### Task to complete
Below is a block of entries; repeat all of it exactly but omit the pictures.

═══ Record set

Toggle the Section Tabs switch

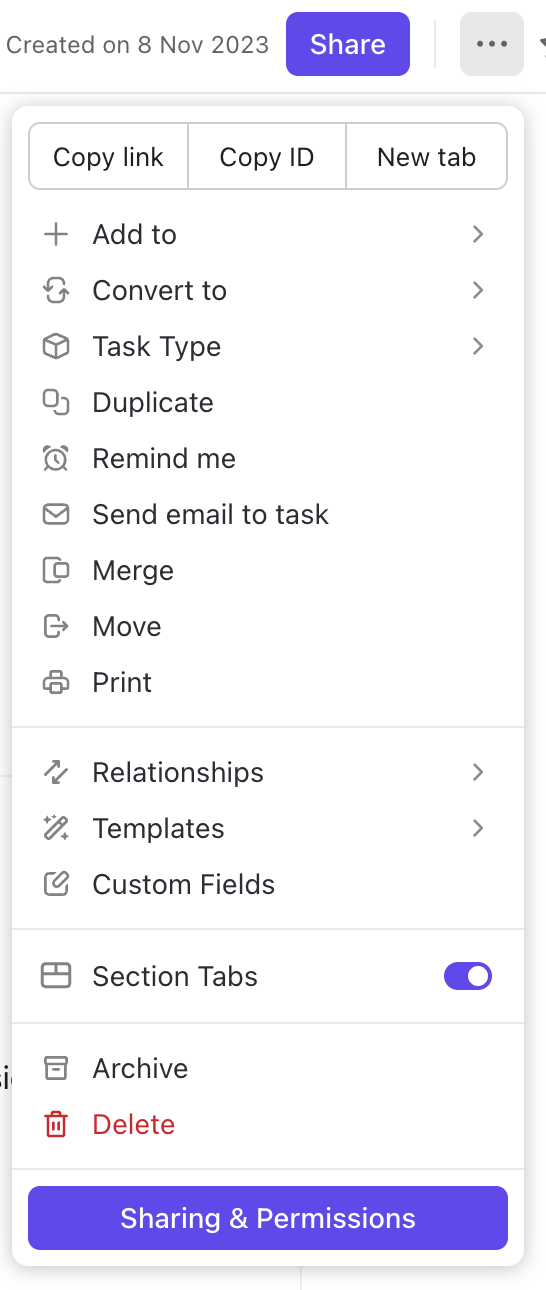(468, 976)
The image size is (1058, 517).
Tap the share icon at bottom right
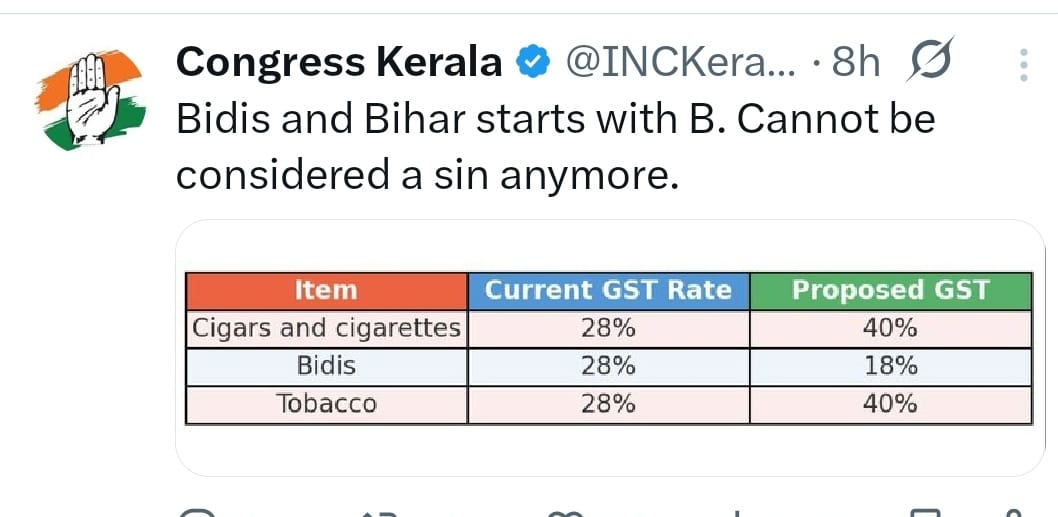(1010, 512)
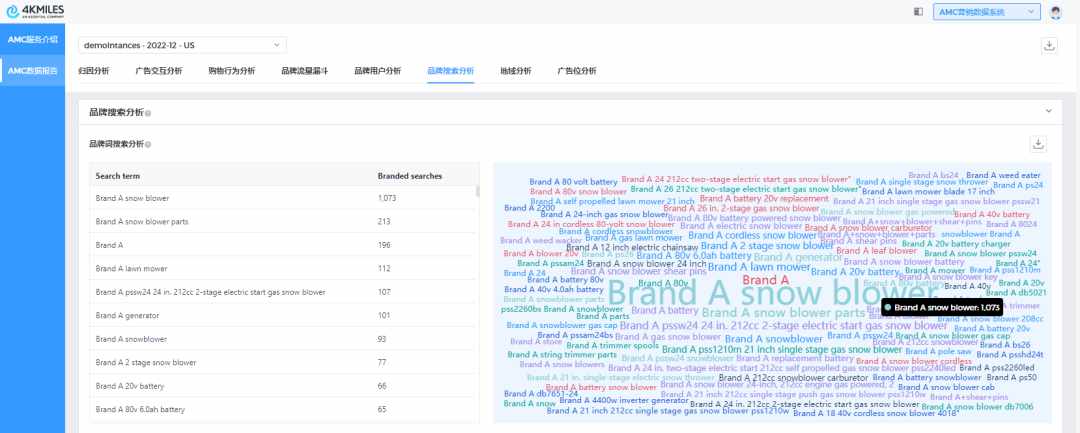This screenshot has width=1080, height=433.
Task: Download the 品牌词搜索分析 table data
Action: (1038, 144)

══════

### Solution to this exercise
Toggle the Section Tabs switch

(468, 976)
The image size is (1058, 517).
Tap the share icon at bottom right
(1010, 512)
This screenshot has width=1080, height=433.
Task: Download the 品牌词搜索分析 table data
Action: (1038, 144)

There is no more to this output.